3  Tutorial

Now that we have a good picture of what is GBuildings, this part should help you understand how to use it.

3.1 Visualisation of the data

Most of users do not need to modify the database, but only to use the data contained. To do so, a reader user should be used.

They are several ways to visualise the data:

  • QGIS: useful to have a geographical representation of the data
    • Open the Browser panel and connect to PostGIS by opening a new connection:

    • Enter the credentials:

  • Pycharm: useful to have a quick access when you code
    • Open the Database panel and add a connection and find PostgreSQL in the Data Source list:

    • Enter your credentials:

  • For Visual Studio Code users, follow the instructions from this extension

3.2 Accessing the data in code

For some tools, it is useful to get the data in a GeoDataframe from pandas. Two things are needed to do so:

  1. A .ini file that contains the credentials to access the database.
  2. sqlalchemy package to connect to the database.
[database]
type = postgres
host = ipeseserv3.epfl.ch
port = 12345
database = QBuildings-Suisse
username = students
password = students_project
from sqlalchemy import create_engine, MetaData, select
import configparser


def establish_connection(db, schema):
    """
    :param db: Name of the database to which we want to connect - Suisse, Geneva, ...
    :param schema: Name of the schema you want to connect to - Aggregated, Processed, Smoothed
    """
    # Database connection
    file_ini = your_own_path + "/" + db + ".ini"

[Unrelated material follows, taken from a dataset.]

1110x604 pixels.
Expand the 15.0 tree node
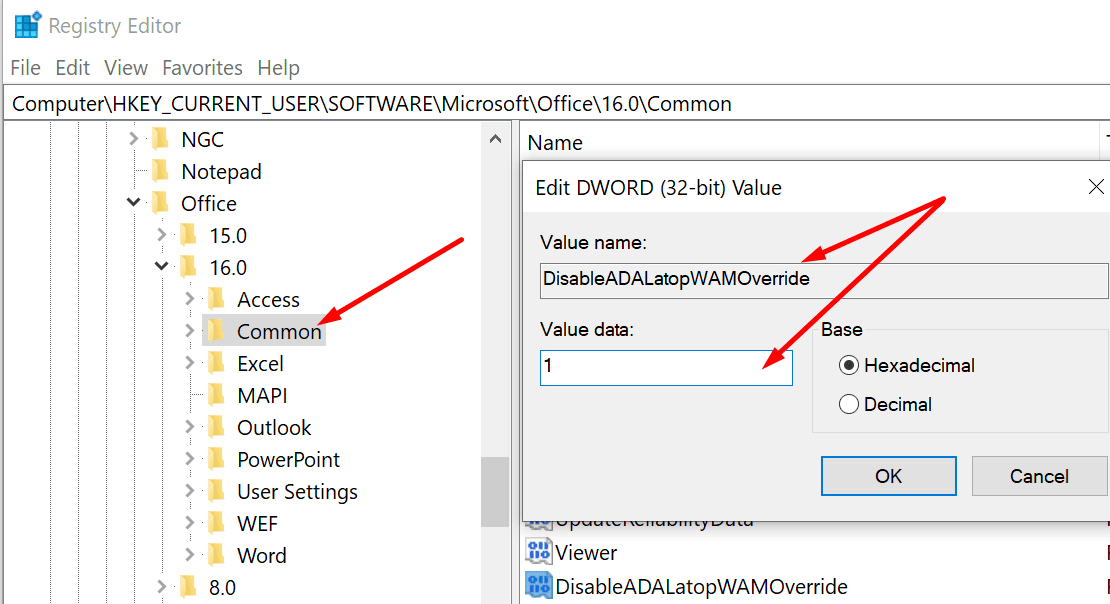pos(162,235)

    project = configparser.ConfigParser()
    project.read(file_ini)

    # Database
    db_schema = schema
    try:
        db_engine_str = 'postgresql+psycopg2://{}:{}@{}:{}/{}'.format(project['database']['username'],
                                                                      project['database']['password'],
                                                                      project['database']['host'],
                                                                      project['database']['port'],
                                                                      project['database']['database'])
        db_engine = create_engine(db_engine_str)
        connection = db_engine.connect()  
        print('Connected to database')

    except:
        print('Cannot connect to database engine')

    if 'database' in project:
        print('\thost: {}\n\tport: {}\n\tdatabase: {}\n\tusername: {}'.format(
            project['database']['host'],
            project['database']['port'],
            project['database']['database'],
            project['database']['username']))

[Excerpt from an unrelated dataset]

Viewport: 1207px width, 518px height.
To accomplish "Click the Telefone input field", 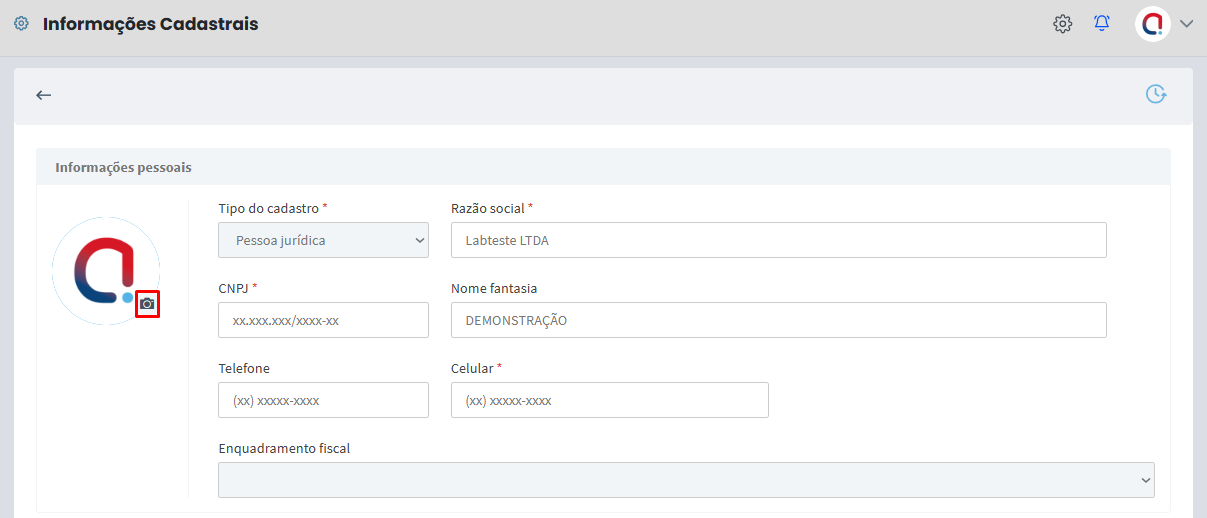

    metadata = MetaData(bind=db_engine)
    if isinstance(db_schema, list):
        for schema in db_schema:
            metadata.reflect(schema=schema)
    else:
        metadata.reflect(schema=schema)

    return db_engine, connection, metadata

Once the tables are reflected using establish_connection(db , schema), queries can be done on the reflection. However, with the students user, only select queries can be done.

The most simple select query is the following one:

import sqlalchemy as sa
from sqlalchemy.dialects import postgresql
import geopandas as gpd

db_schema = "Processed"  # Should be the schema you want to access
table_name = "buildings"  # The table you want to access 
selectQuery = sa.select(tables[db_schema + '.' + table_name])

data = gpd.read_postgis(selectQuery.compile(dialect=postgresql.dialect()), con=db_engine, geom_col='geometry').fillna(np.nan)

It returns a GeoDataframe with all the rows from the database. However, read_postgis is slow so in case you have a large set of data, you may prefer to fetch the rows not all at once.

selectQuery = sa.select(tables[db_schema + '.' + table_name])
order = connection.execute(selectQuery.compile(dialect=postgresql.dialect()))
flag = True
results = []
while flag:
    partial_results = order.fetchmany(1000)
    if not partial_results:
        flag = False
    else:
        results += partial_results
data = pd.DataFrame(results)
geom = gpd.GeoSeries(to_shape(row) for row in data['geometry'])
data = gpd.GeoDataFrame(data, geometry=geom)

Finally, if needed a condition can be added on the row to be selected.

columns_with_criteria = 'id'  # The column on which there is the selection criteria
selection = eval(tables[db_schema + '.' + table_name] + ".columns." + columns_with_criteria)
criteria = 10  # The value on which the selection has to be made
selectQuery = sa.select(tables[db_schema + '.' + table_name]) \
            .where(selection == criteria)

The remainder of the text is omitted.